The United States provided $400 million to the WHO last year, and is one of its biggest donors. Trump’s pause in funding is expected to last 2-3 months and will reportedly be resumed after a review of the agency’s activities.
He said the United States has delivered more than $500 million to help countries all over the world through USAID and the State Department to fight the pandemic, and that does not including WHO.
He did not repeat President Trump’s accusation on Tuesday that the WHO was “pro-China”, but said that Beijing had not disclosed facts and data pertaining to the outbreak and that China had to “open up and be held accountable”.
On Wednesday, in an interview with Fox News, Pompeo urged China “to come clean on exactly how the virus spread”. There has been speculation that virus could have leaked out of the labs of the Wuhan Institute of Virology, which is located near the wet market where the infections started.

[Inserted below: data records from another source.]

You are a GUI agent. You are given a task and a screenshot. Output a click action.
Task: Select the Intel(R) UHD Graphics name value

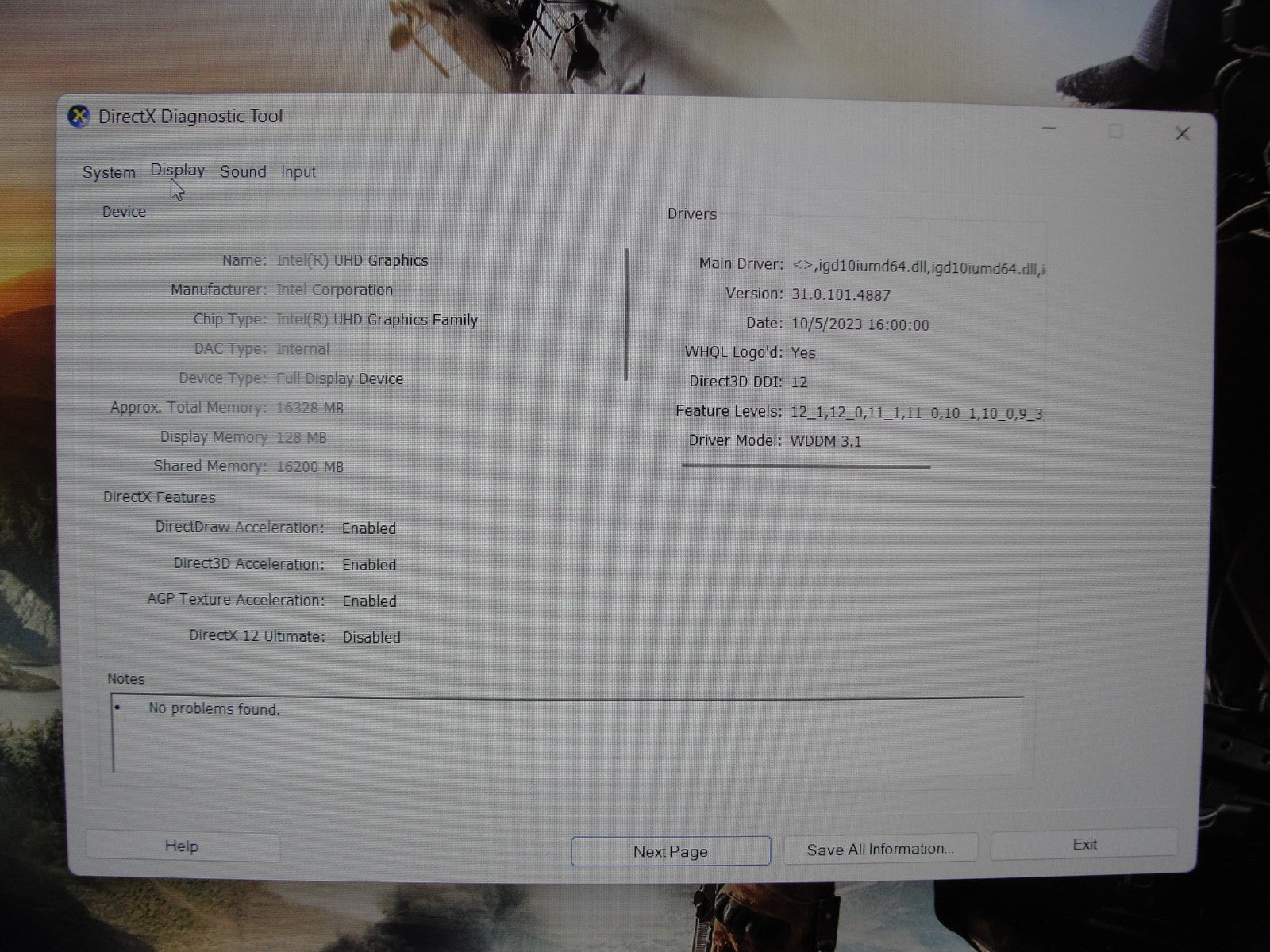click(352, 260)
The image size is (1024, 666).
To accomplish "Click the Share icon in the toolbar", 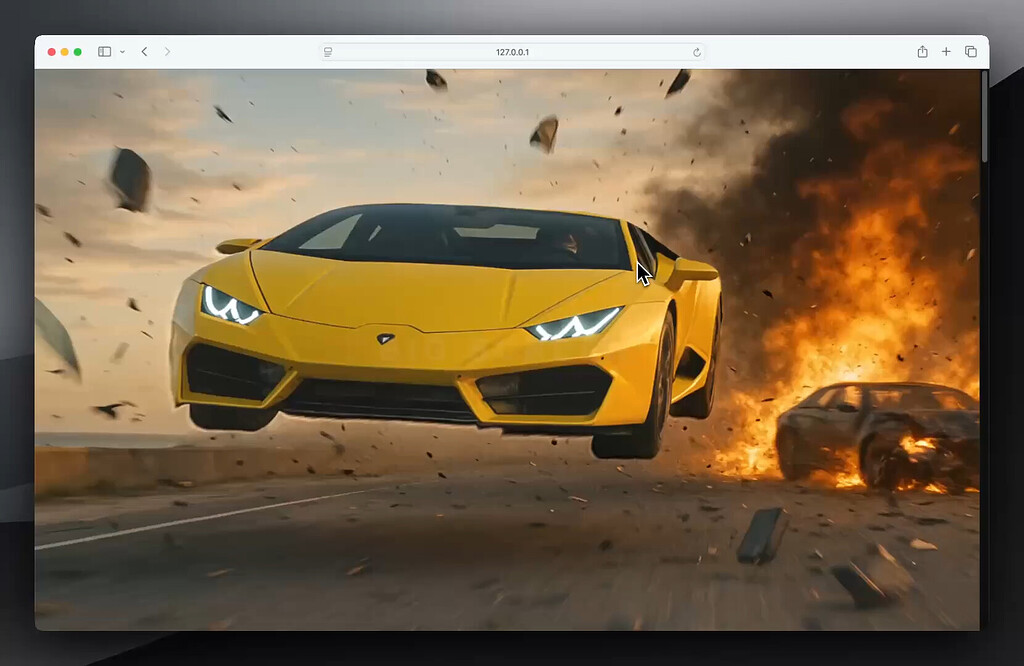I will click(x=920, y=51).
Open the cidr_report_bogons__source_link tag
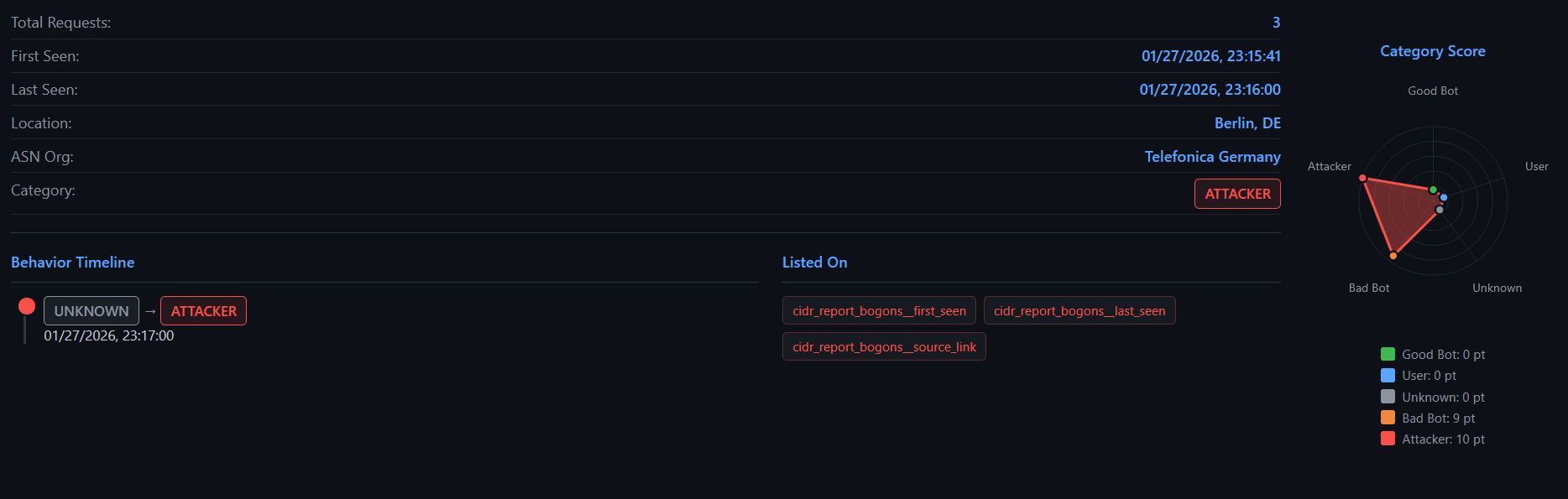The image size is (1568, 499). point(884,347)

The WHO has repeatedly denied that the novel coronavirus was made in a lab, and has maintained that it is natural and jumped from bats to humans through another mammal host, likely pangolins.
On Thursday, Chinese foreign ministry spokesman Zhao Lijian dismissed Pompeo’s remarks, telling a press briefing in Beijing: “Officials of the World Health Organization have repeatedly said there's no evidence the virus was made in a lab, and many experts have also said the claim lacks scientific proof.”
During his conference call on Thursday, Pompeo was also asked if he thought that the pandemic would result in the global power balance to shift from the United States to China becoming number one. He replied: “The United States, the world’s democracies and freedom-loving people will come out of this far better than authoritarian countries. It is not accurate to say that countries with central authority have been able to deal with a global pandemic like this better than democracies. America will be at the front to meet the challenge and lead it.”
He added that India and the United States were coordinating their efforts in responding to the pandemic in medical equipment and drugs. But he said the crisis had not stopped the two countries in continuing to address the bigger issues like the Indo-Pacific partnership, trade and “the challenges that China poses”.
The US move to stop funding to WHO for being “China-centric” has come under widespread criticism from world leaders, and critics have said President Trump is trying to deflect the blame for his lapses that allowed the pandemic to spread across the country.
The United States now has nearly a third of the 2.1 million coronavirus cases worldwide, and has recorded 28,500 deaths from the disease so far.